> [Aim]: Which lines in the listing below contain the word "should"? Collect each of them in full, treating uppercase and lowercase as different.

━━ Information given ━━

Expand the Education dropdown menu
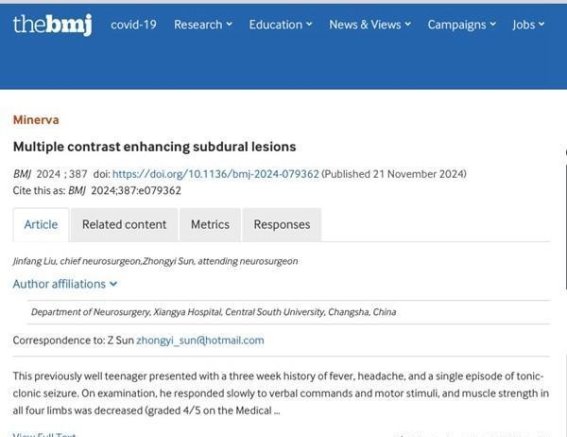Screen dimensions: 567x437 (280, 25)
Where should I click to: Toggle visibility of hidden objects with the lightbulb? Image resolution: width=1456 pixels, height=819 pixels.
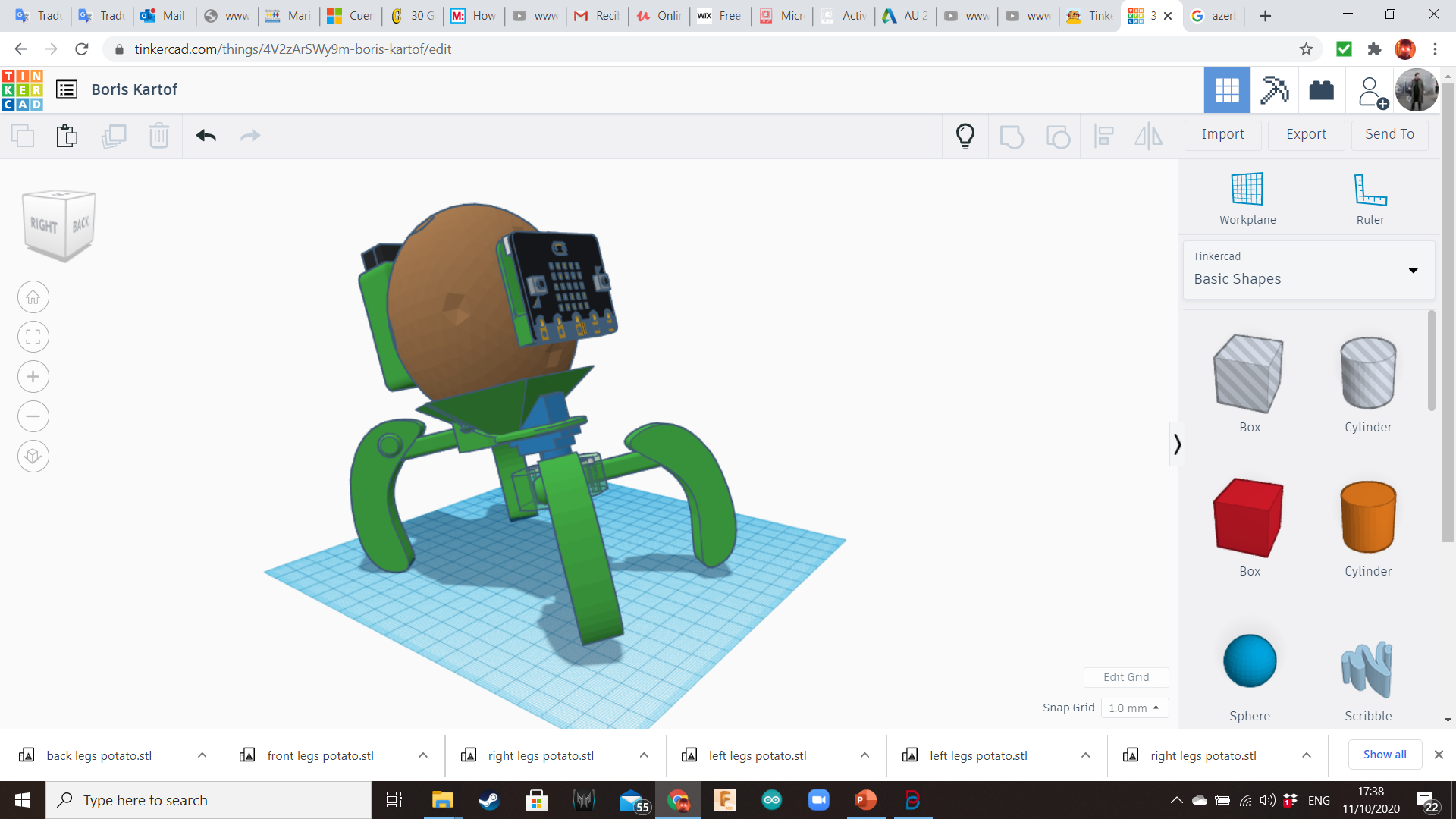click(x=965, y=135)
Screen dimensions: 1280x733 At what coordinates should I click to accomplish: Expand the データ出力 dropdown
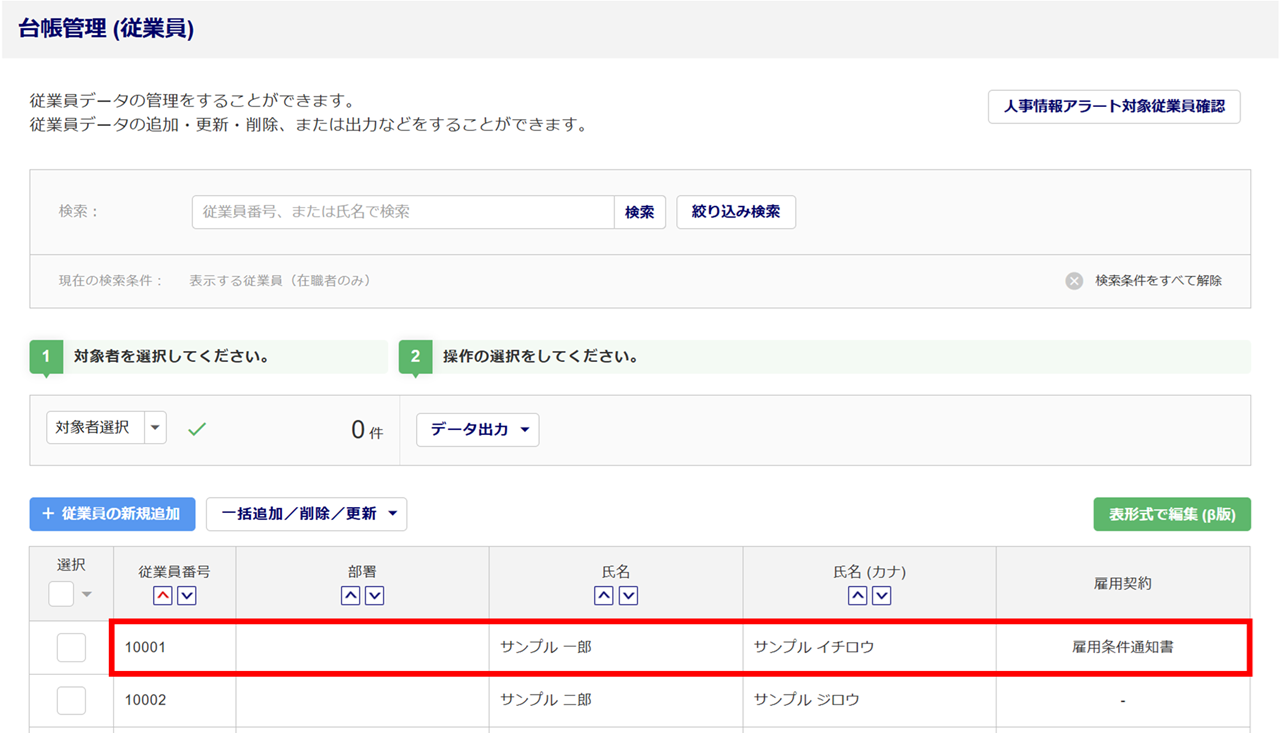[477, 430]
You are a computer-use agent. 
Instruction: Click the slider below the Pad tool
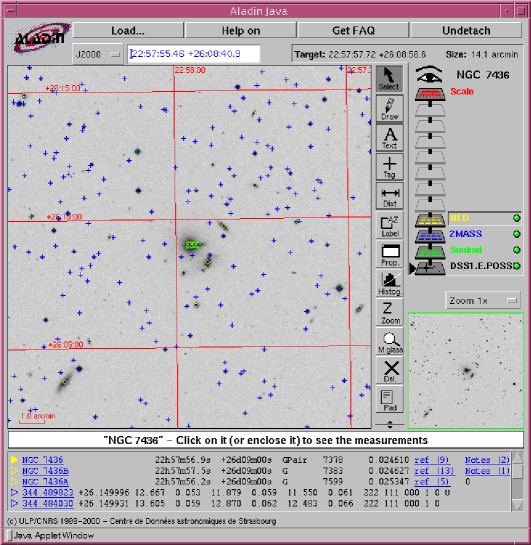390,424
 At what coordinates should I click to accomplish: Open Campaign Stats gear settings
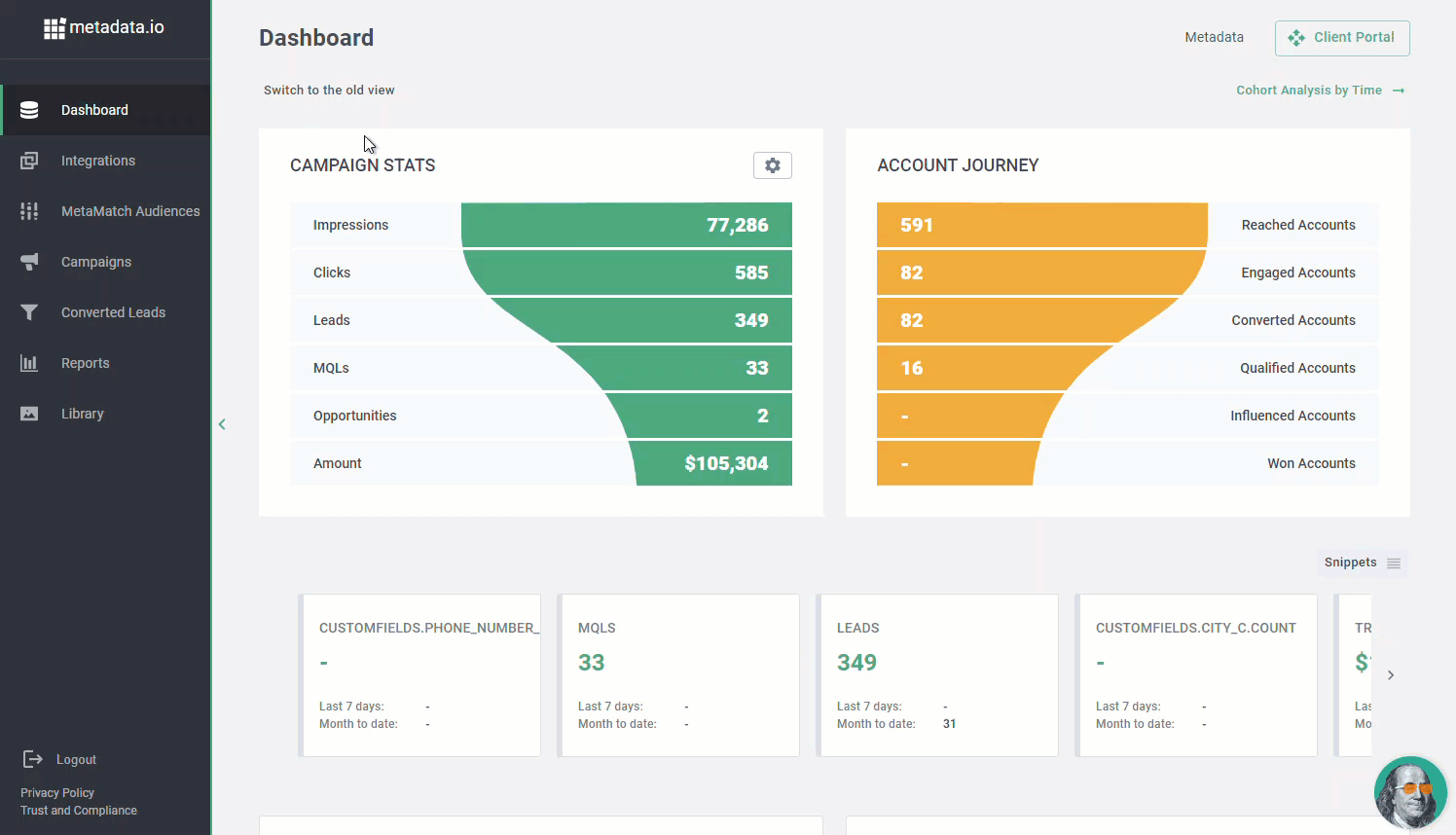tap(772, 165)
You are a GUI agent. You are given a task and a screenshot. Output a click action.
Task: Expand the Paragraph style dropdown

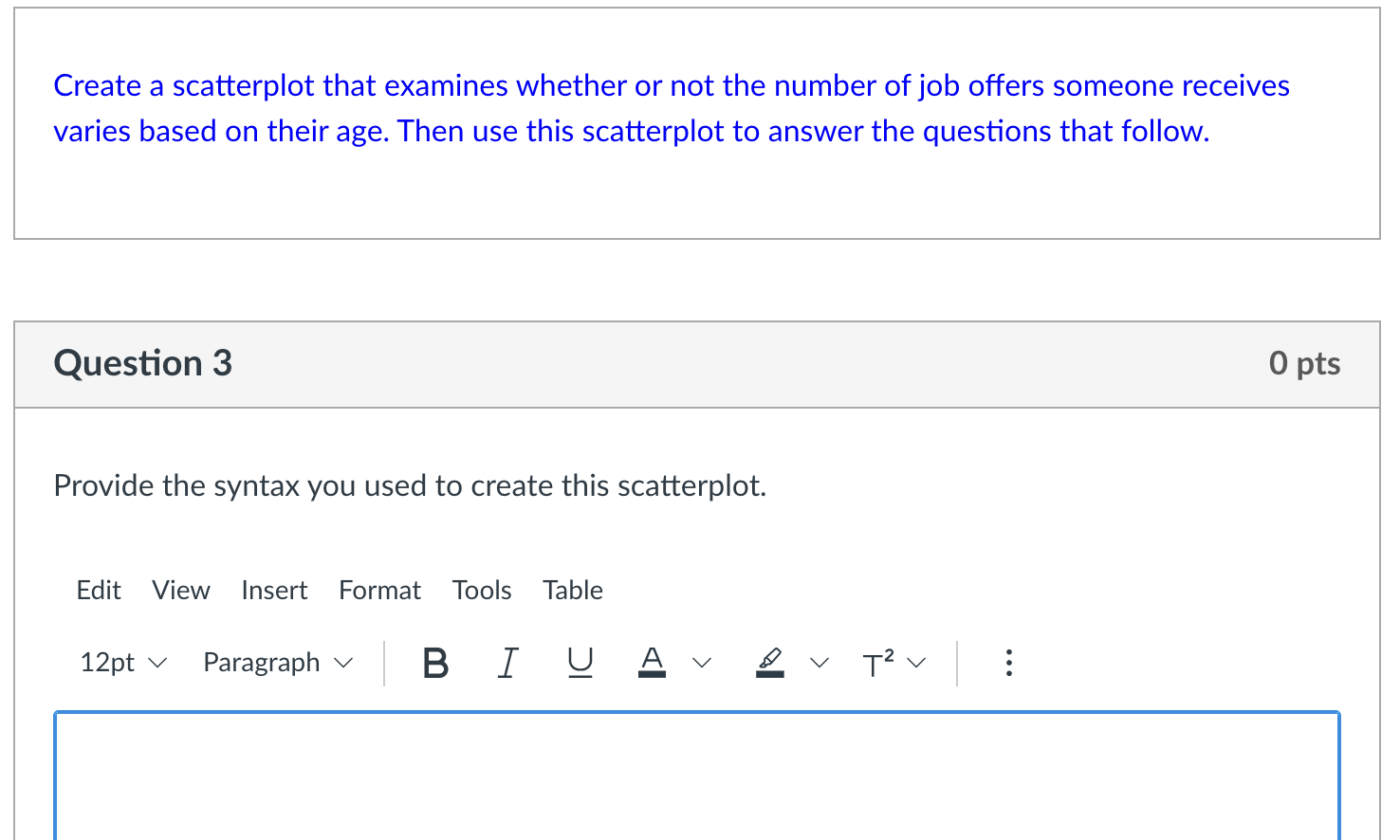click(x=277, y=663)
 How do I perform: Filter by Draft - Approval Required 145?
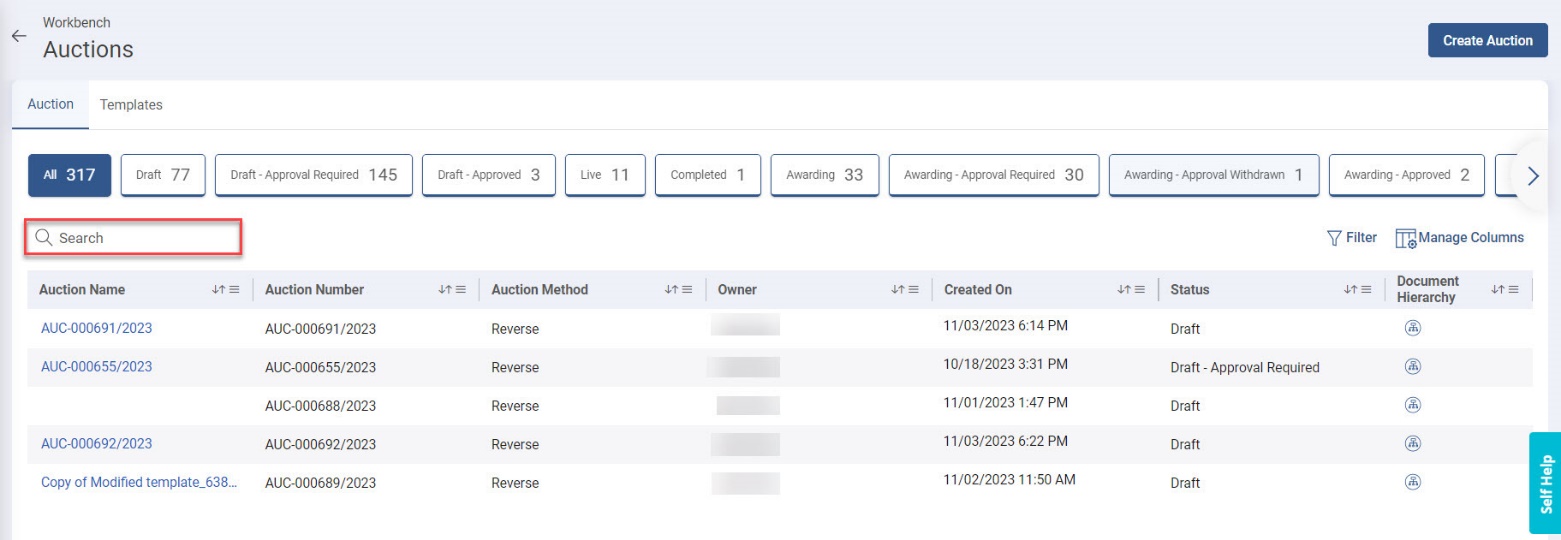313,175
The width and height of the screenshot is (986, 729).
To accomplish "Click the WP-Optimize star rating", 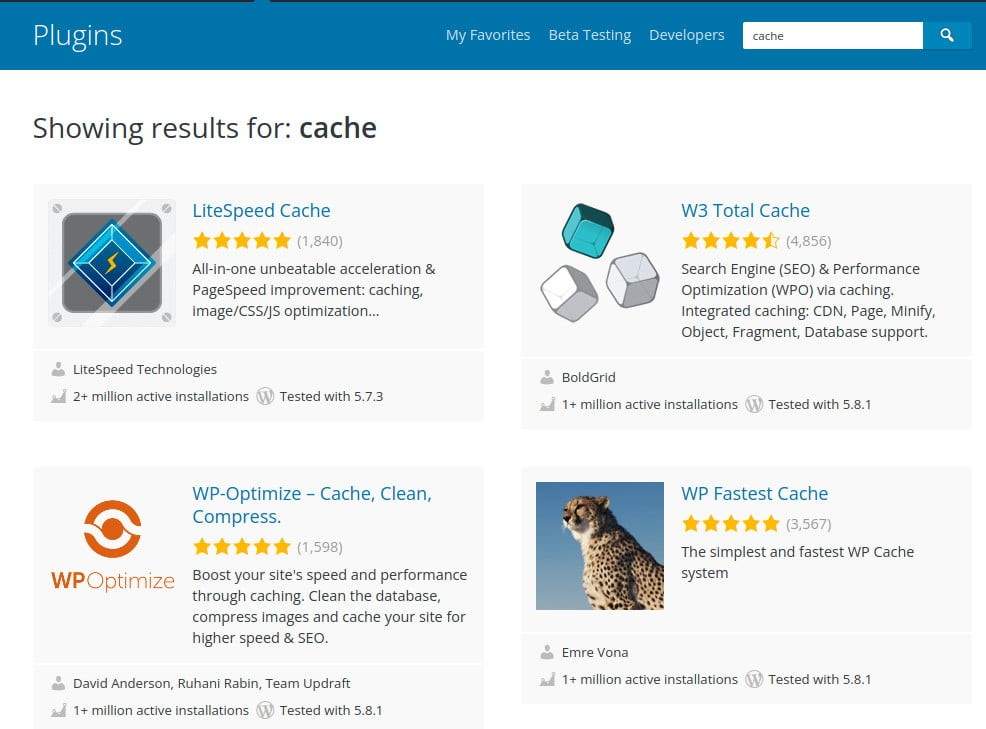I will (242, 547).
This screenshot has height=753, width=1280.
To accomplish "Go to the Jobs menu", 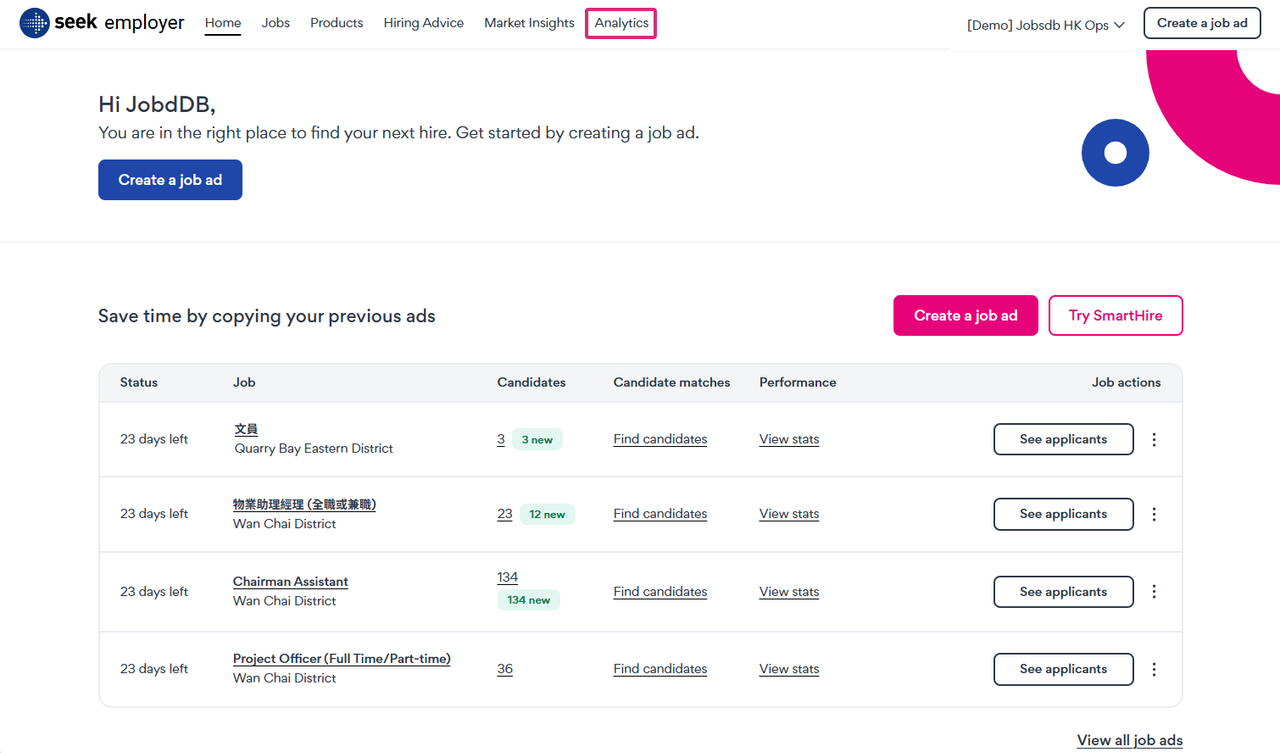I will (x=275, y=23).
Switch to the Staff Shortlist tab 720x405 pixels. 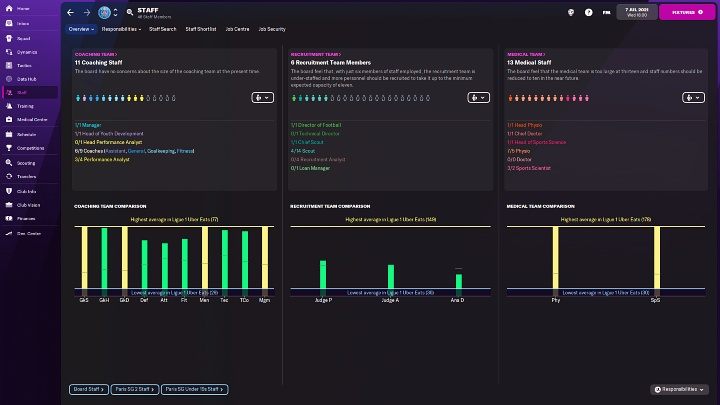click(x=200, y=29)
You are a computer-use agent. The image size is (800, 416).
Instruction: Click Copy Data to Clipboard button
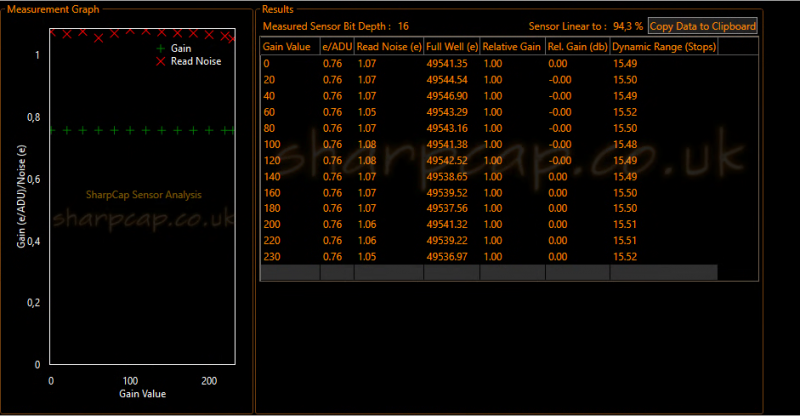[x=703, y=26]
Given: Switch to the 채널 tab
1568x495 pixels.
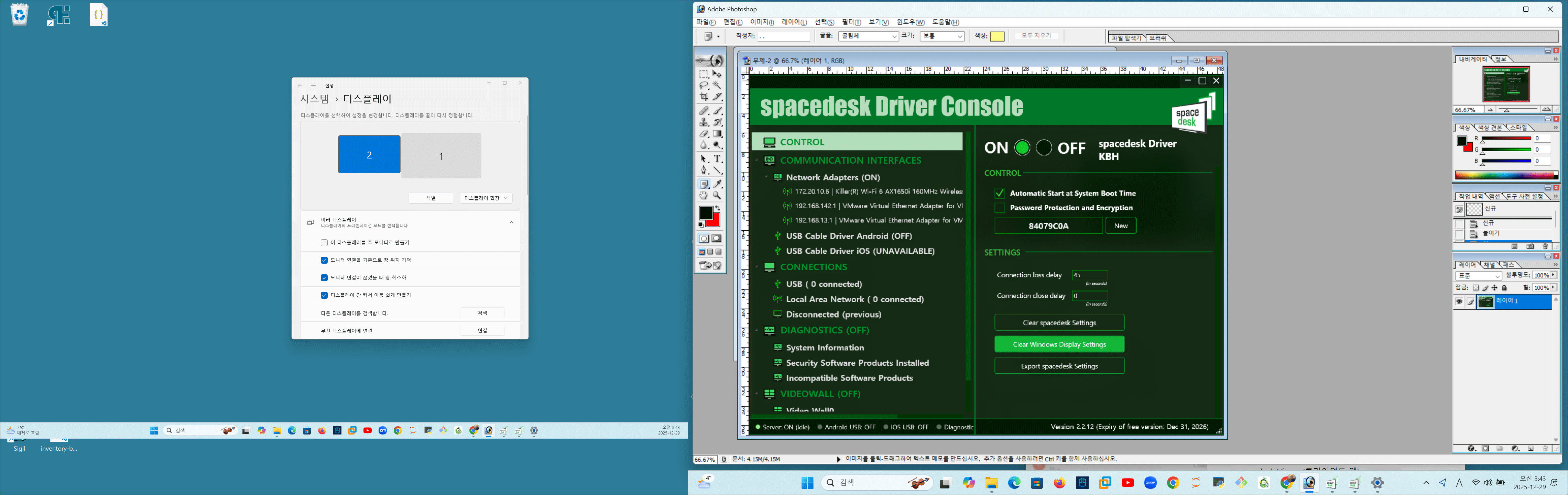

━━━

> [Result below]:
Where should I click to: Toggle visibility of hidden objects with the lightbulb? Image resolution: width=1456 pixels, height=819 pixels.
Screen dimensions: 1280x733 At what coordinates should I click to accomplish: Expand the データ出力 dropdown
 At what coordinates should I click to accomplish: Open Campaign Stats gear settings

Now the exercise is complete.